The University of Akron expects to dip into its reserve funds for $11.5 million for the 2019-2020 school year, according to the budget passed by the board of trustees Wednesday.

The budget includes $19 million less in expenditures than the original 2018-2019 budget, including $14 million less in personnel costs as a result of decisions not to rehire for some operational positions that were open.

“In all candor, this is a challenging budget characterized by tough choices,” interim President John Green said.

No current staff will be cut. About 80 positions were open that will not be filled, although the university has hired staff in other areas where programs are expanding.

Tuition, as previously announced, will increase by 1.5% for incoming freshman students who participate in the four-year tuition rate guarantee program.

Unionized staff will receive a previously guaranteed 4% raise. The trustees also approved an additional 2% raise for nonunion employees.

The budget assumes a decrease in enrollment of 4% for the fall.
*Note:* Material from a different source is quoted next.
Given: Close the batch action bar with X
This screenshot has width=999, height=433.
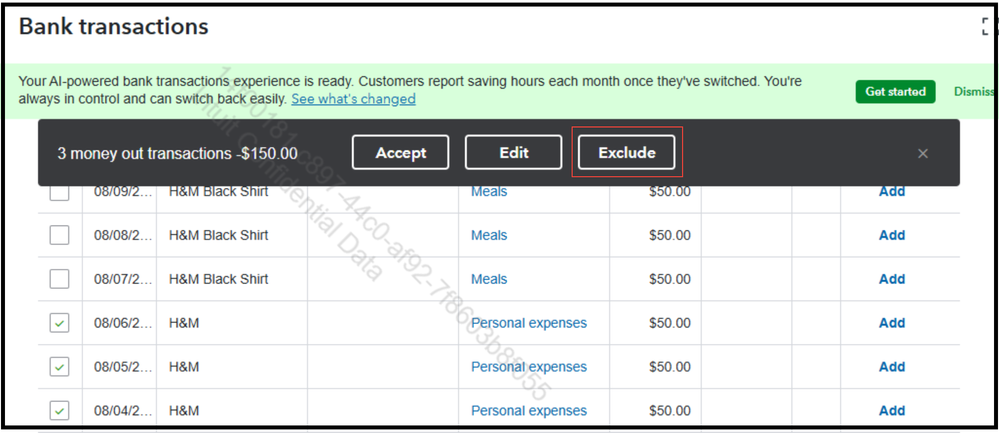Looking at the screenshot, I should [x=922, y=153].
The university anticipates bringing in $16 million more that it will spend out of the general fund, which pays for faculty and academic programs. But other departments, like the student union and athletics, are heavily subsidized by the general fund, resulting in the need to dip into savings to close the gap.

Each of those departments, except for athletics, were instructed to find ways to cut their general fund subsidies by 7%, Chief Financial Officer Nathan Mortimer said. Some departments chose to make cuts, while others pledged increases in revenue.

Athletics cut about $500,000 in operational costs and predicted another $500,000 in increased revenue from ticket sales. The department is expected to cut its reliance on the university's general fund by $8 million over the next three years, Mortimer told trustees in committee meetings last week.

University leaders initially anticipated a $16 million dip into savings for this fiscal year, but revised that estimate to $4 million in April.

It's possible the same could happen again, Mortimer said. The reserve fund currently has roughly $70 million of easily accessible money, which Mortimer said is “plenty.”

Targeted investments in areas of strong programming, like STEM degrees, are going to be key to the university recruiting more students and reversing enrollment trends, Mortimer said.

“We've got to focus on the revenue side of the equation,” he said.